图2| TCEP和TPHP对不同水平TCEP和TPHP处理的大肠杆菌SOD和CAT活性水平的影响

MDA是脂质过氧化的主要成分，从图3所示的MDA结果来看，其基本趋势与SOD和CAT结果相似，不同剂量TCEP和TPHP处理24h后MDA含量略有升高，但在高剂量TCEP和TPHP处理48h后明显上升。如图3b所示，在10、25、50μM作用48h后，MDA含量分别升高了53.7%、71.1%、84.8%、60.9%、85.0%和88.3%(p<0.05)。在相同的暴露条件下，TPHP诱导的MDA水平的升高比仍高于TCEP，这与ROS的结果吻合较好。

图3| 不同浓度的TCEP和TPHP处理后的大肠杆菌中MDA水平

程序性细胞死亡(PCD)的过程是细胞凋亡，其特征是DNA碎片化和膜去极化，被解释为外源性物质诱导氧化应激的另一个关键指标。采用AnnexinV-FITC/PI检测细胞早期凋亡和完整的细胞膜，或晚期凋亡（或坏死）导致细胞膜完整性的丧失。凋亡的变化趋势和活细胞、早期凋亡、晚期凋亡和死亡细胞四种细胞分布分别如图4a和b所示。暴露24和48h后，TCEP和TPHP可显著诱导细胞凋亡，且呈剂量和时间依赖性。

图4| TCEP和TPHP暴露对大肠杆菌细胞凋亡的影响

Na⁺/K^+-ATPase(NKA)是一种跨膜酶，负责将Na⁺和K⁺离子跨细胞膜运输，在渗透调节中起着至关重要的作用，被广泛用作有毒环境中细胞活性的生物指标。NKA受体，被认为是一个离子泵，不仅维持细胞膜电位，细胞离子稳态，细胞体积和钙浓度也参与各种蛋白质相互作用，激活蛋白质级联和参与调节信号转导，如Ca²⁺信号转导和氧生成。

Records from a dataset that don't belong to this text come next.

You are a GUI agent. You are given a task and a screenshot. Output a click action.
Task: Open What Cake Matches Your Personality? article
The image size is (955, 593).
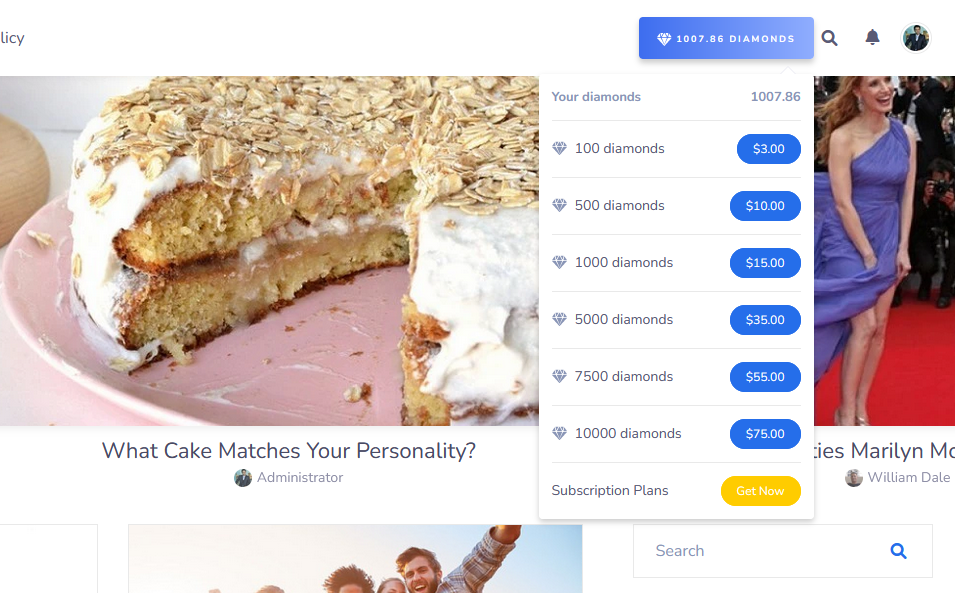point(289,451)
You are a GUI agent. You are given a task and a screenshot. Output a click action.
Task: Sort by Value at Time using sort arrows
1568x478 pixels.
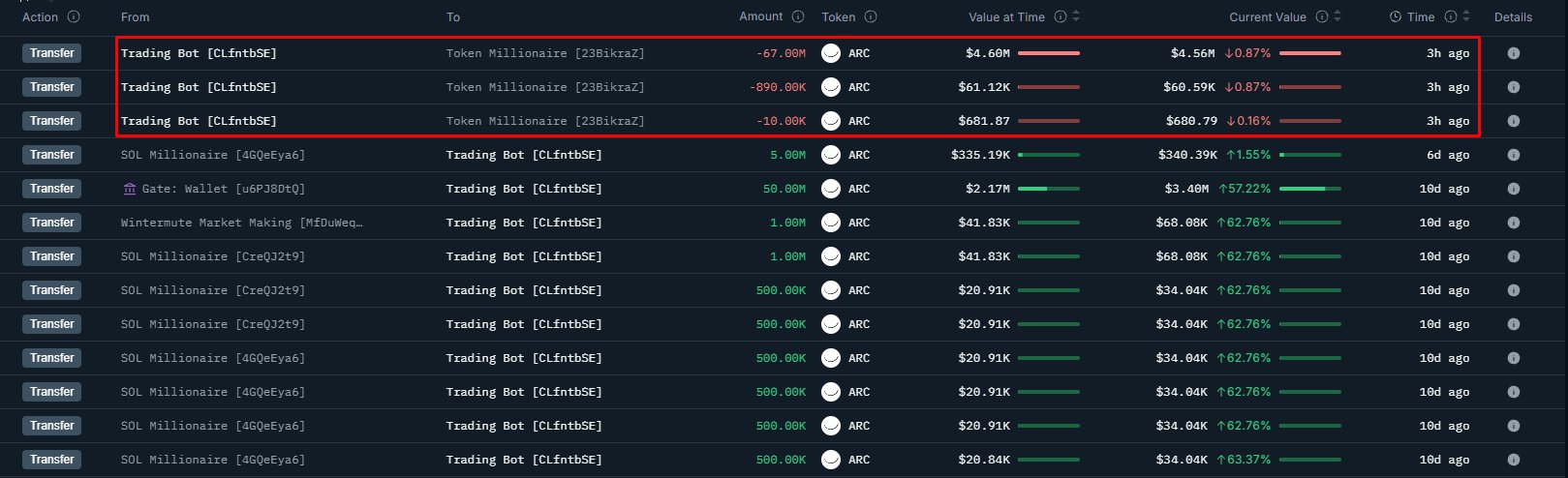[x=1076, y=17]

我们测定了Na⁺/K^+-ATPase(Na⁺泵)和Ca²⁺/Mg^2+-ATPase(Ca²⁺泵)的活性，两种酶活性均呈剂量和时间依赖性的下降趋势。TCEP和TPHP在10、25和50μM处理24h后，其活性有轻微抑制。Na⁺泵和Ca²⁺泵水平下降，14.9–33.7%和20.1–32.4%。然而，如图5b和d所示，在较高剂量的TCEP和TPHP作用48h后，Na⁺/K^+-ATP酶和Ca²⁺/Mg^2+-ATP酶的活性显著升高。

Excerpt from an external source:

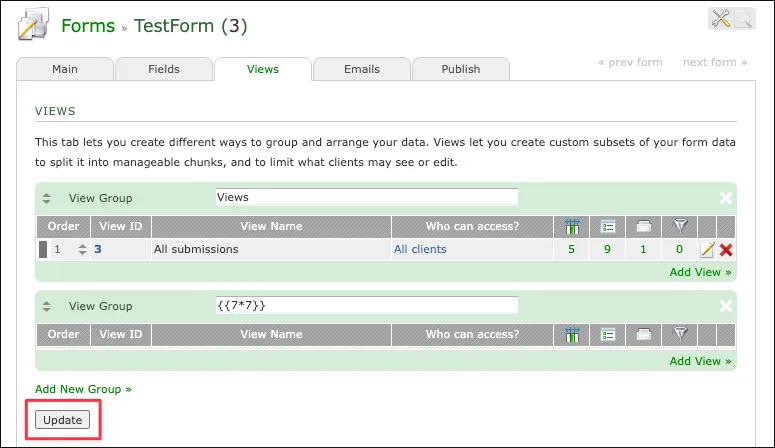Open the Emails tab

[x=361, y=69]
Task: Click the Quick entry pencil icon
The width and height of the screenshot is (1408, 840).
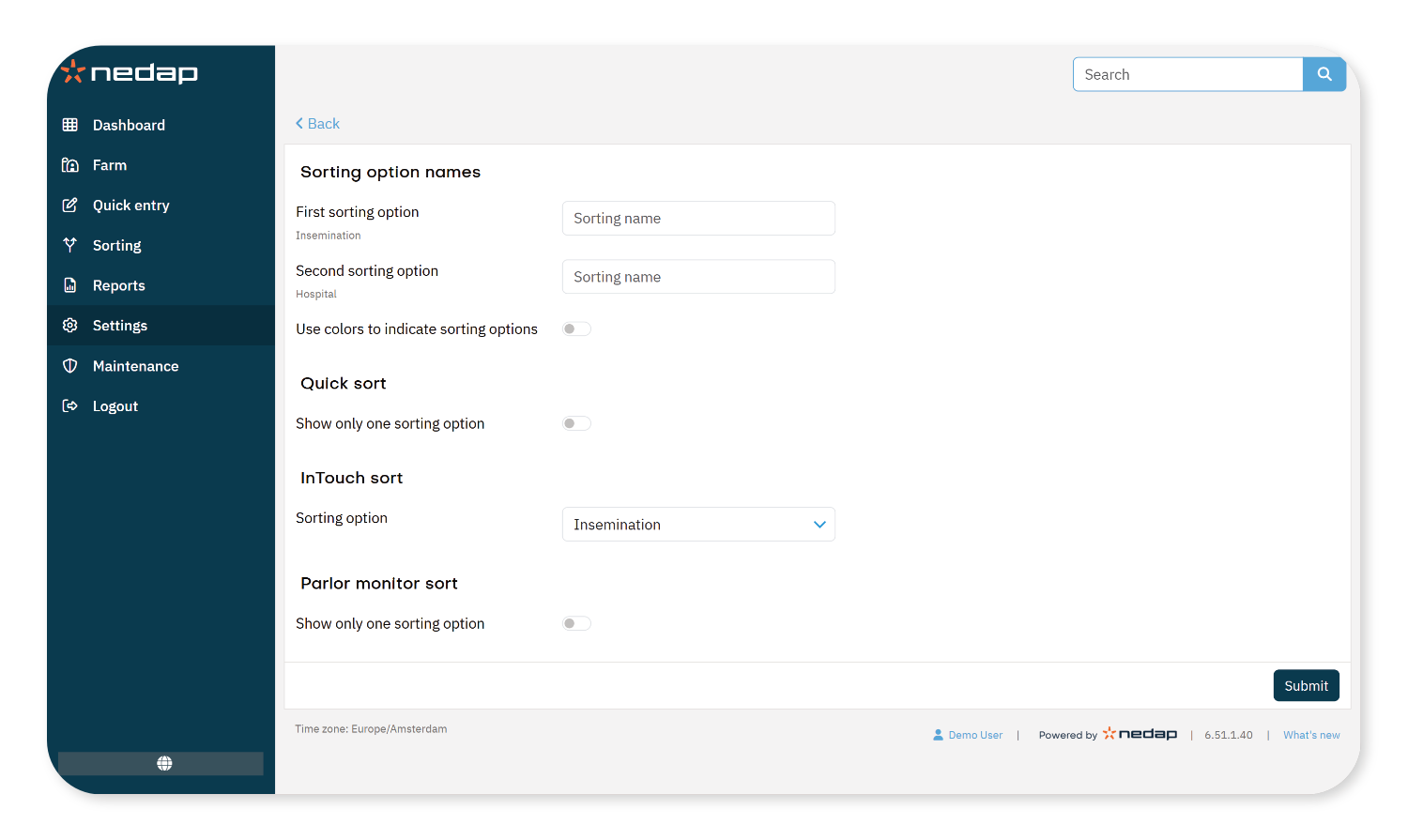Action: click(x=70, y=206)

图5| TCEP和TPHP暴露下大肠杆菌Na⁺/K^+-ATP酶和Ca²⁺/Mg^2+-ATP酶水平的影响

通过GC-MC非靶向代谢组学对差异表达的代谢物进行了筛选和鉴定，发现共有70种代谢物显著差异表达。其中在最高浓度暴露48h后，TCEP诱导大肠杆菌中有6个上调和64个下调代谢物的合成，而TPHP暴露48h后触发4个上调和88个下调代谢物。大部分呈下调趋势的代谢物参与丙酮酸代谢、磷酸戊糖代谢、不饱和脂肪酸生物合成、氧化磷酸化、核糖体代谢、嘌呤代谢和氨基酸生物合成。大肠杆菌的差异调控代谢网络如图6b所示。在TCEP和TPHP处理组中，分别只有6种和4种代谢物在TCEP and TPHP处理后同时表达。

处理后同时上调

图6| 由TCEP和TPHP触发的代谢物表达和代谢途径及富集细胞代谢的差异调控网络。